Nos despreocupados e coloridos anos 80 do século passado, o Gil era conhecido em toda a Praça da República e arredores. Mais franzino de corpo que de inteleto, o Gil brilhava pela sua capacidade de transformar qualquer situação numa anedota a que, em cada reconto, acrescentava mais uns pós de piada. Só quem não viveu intermináveis tardes e noites estivais, sob os imensos ramos, pejados de passarada, daquelas árvores a sombrear a esplanada, é que não conhece a fonte de anedotas que aquilo era.

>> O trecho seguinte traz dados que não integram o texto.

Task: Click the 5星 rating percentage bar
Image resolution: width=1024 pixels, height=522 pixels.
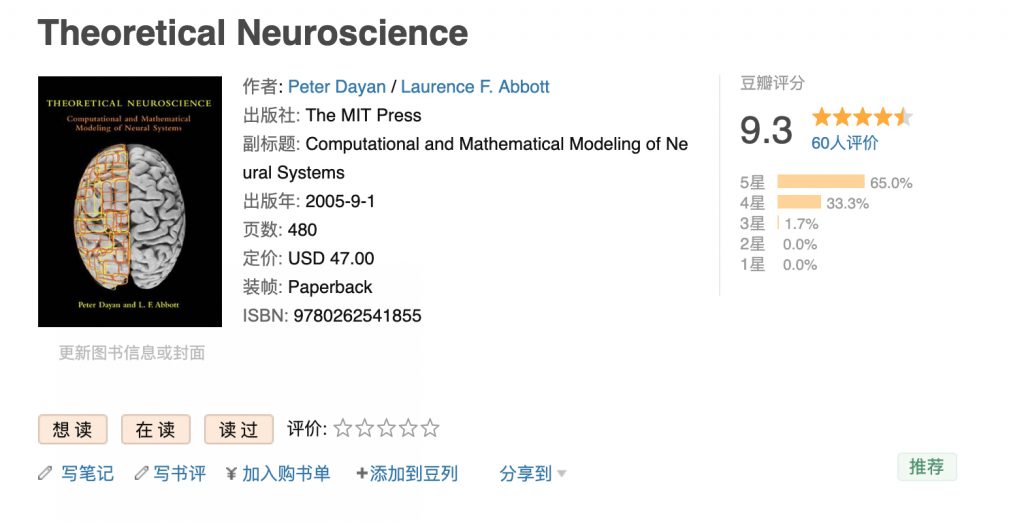Action: click(x=820, y=182)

Do alto da sua mesa, o bom do meu amigo observava, descaradamente, todos os circunstantes e passantes. Adivinhava-lhes o caráter nos ritmos com que bebericavam a cerveja, para não esvaziarem os copos antes do fecho da esplanada, na sofreguidão com que os esvaziavam, ou na maneira de andar. Dizia ele, nas longas palestras que nos faziam desejar que, dos milhares de pássaros que dormiam nas árvores, um acordasse para ir à casa de banho. Às vezes, desejávamos isso com tanto fervor que acontecia um pássaro descuidar-se. Já se sabia que só isso para lhe acabar, de imediato, com as teorias behavioristas e lhe soltar a veia anedótica que fazia gargalhar a praça inteira. Era assim o Gil.
Um dia foi de excursão atrás da Académica até uma cidade do Norte. Não para ver o jogo de futebol, de que, de resto, não percebia nada. Foi porque não tinha mais nada para fazer naquele domingo à tarde. No fim do jogo, que a Académica perdeu por não sei quantos, no regresso ao autocarro, o Gil deu de caras com os restantes excursionistas a sair, cabisbaixos, do campo. Aquilo deve ter mexido com ele. Espicaçado os seus sentimentos. Vai daí subiu para os degraus da entrada do autocarro e desatou a animar os companheiros de viagem “gatunos, ladrões!” Fê-lo com o seu jeito, inato, para animar toda a gente, como é óbvio. Vai daí, todos os outros lhe sucedem em coro “gatunos, ladrões!” Animado pelo efeito, ensaia novo refrão e desata a gritar que se “faça e aconteça” até a turba acabar toda aos murros e pontapés. Jurou-me um amigo comum que, no meio da confusão, o Gil lhe terá, calmamente, confidenciado “bando de abéculas. Viste, como os pus ao murro?”
Só voltei a lembrar-me do Gil passadas quase três décadas sobre o último café, na esplanada da Praça. Calhou encontrar alguém desse tempo e aproveitei para lhe perguntar o que era feito de uns quantos e, claro, também dele. Melhor, ou pior, este, aquele e o outro tinham feito o percurso esperado para quem a Praça era um lugar de passagem para a universidade. O que me deixou ainda mais curiosa sobre o que seria feito de quem fazia da Praça sala de estar. “E do Gil, não sabes nada?” Perguntei, envergonhada, pela resposta que esperava meio miserável. “Ah! O Gil está muito bem, é vice-presidente de uma Câmara do Norte, perto da terra da mulher, está, mesmo, muito bem”.
Envergonhada por ter sentido vergonha de perguntar, já não tive coragem para perguntar mais nada. Mas, de vez em quando, pergunto-me se o Gil não será vice-presidente na Câmara da localidade onde, há anos, mostrou com quantas expressões se descontrola uma multidão a sair de um jogo de futebol.